Вообще-то мне даже хотелось уехать. Именно из-за этой чуши о смене обстановки. Я не вникал во всякую там психологию, но правда желал оказаться подальше от знакомых мест.

Как обычно бывает в нервной обстановке, мы дали телеграмму о том, когда я приеду — а уже на вокзале обнаружили ,что поезд, которым предполагалось ехать, в Любичах не останавливается, пролетает аж в Белоруссию, до Бобруйска.

И в результате, приходится там садиться на пригородный и пилить обратно — и опаздывать почти на десять часов по сравнению со сроком, назначенным в телеграмме.

Мама почему-то запаниковала, но мне всё это так надоело, что я просто сказал, что возьму билет до Брянска, там сяду опять-таки на пригородный, но другой — и сойду в Любичах. Правда — почти на сутки раньше срока.
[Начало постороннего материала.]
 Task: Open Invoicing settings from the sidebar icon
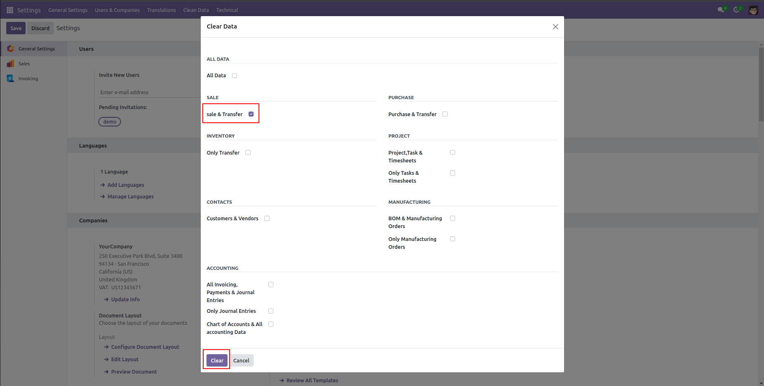(x=11, y=78)
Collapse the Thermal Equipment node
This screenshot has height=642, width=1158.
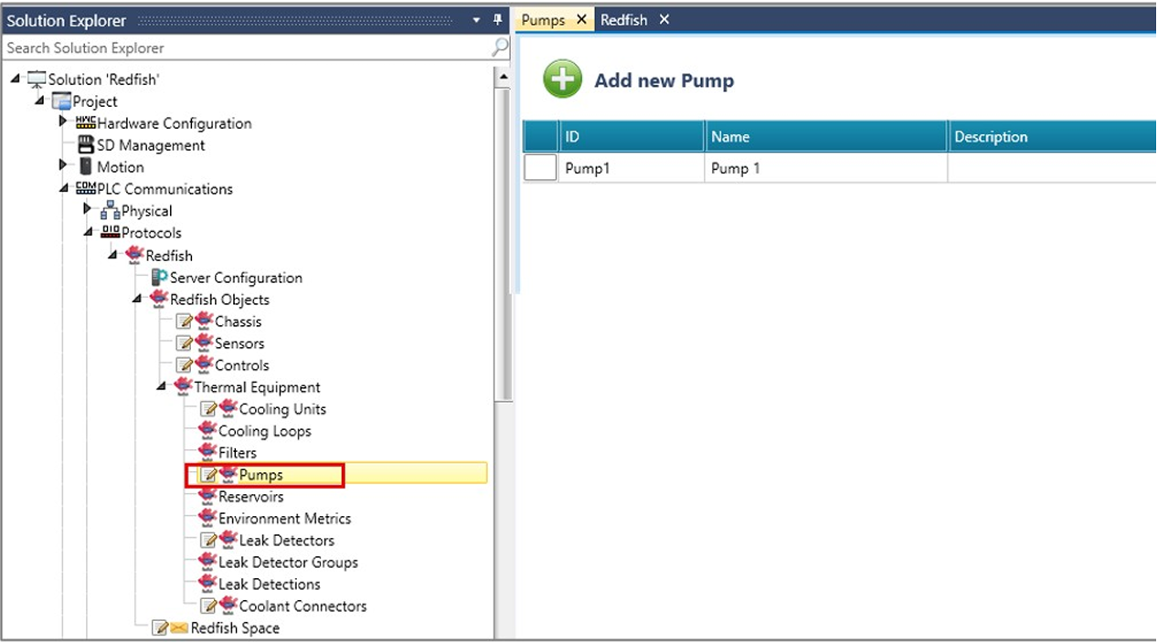(162, 386)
И не надо давать никаких новых телеграмм, путать человека и тратить свои нервы.

Мама сделала большие глаза — ей представлялись грязные полустанки, компании с пивом и моё вынужденное ожидание во всём этом окружении. Как было хорошо — сел, поехал, вышел, встретили...

Но я резонно заметил, что раз уж скорые в Любичах не останавливаются, то всё равно придётся добираться на перекладных. Может, это её и не успокоило, но она со мной согласилась.

А мне так, если честно, даже понравилось. Я не люблю скорых поездов, а вот электрички и пригородные мне по душе. Люди едут куда-то — обычные, небогатые. Бабульки, дедки, мои ровесники. Разговаривают о своём.

Всегда можно постоять в тамбуре, понаблюдать за жизнью на станциях, которых со скорого и не замечаешь. Не хочешь — можно с кем-то разговориться. А что до компаний, то их опасность резко преувеличена. Скорей уж ментов следует опасаться.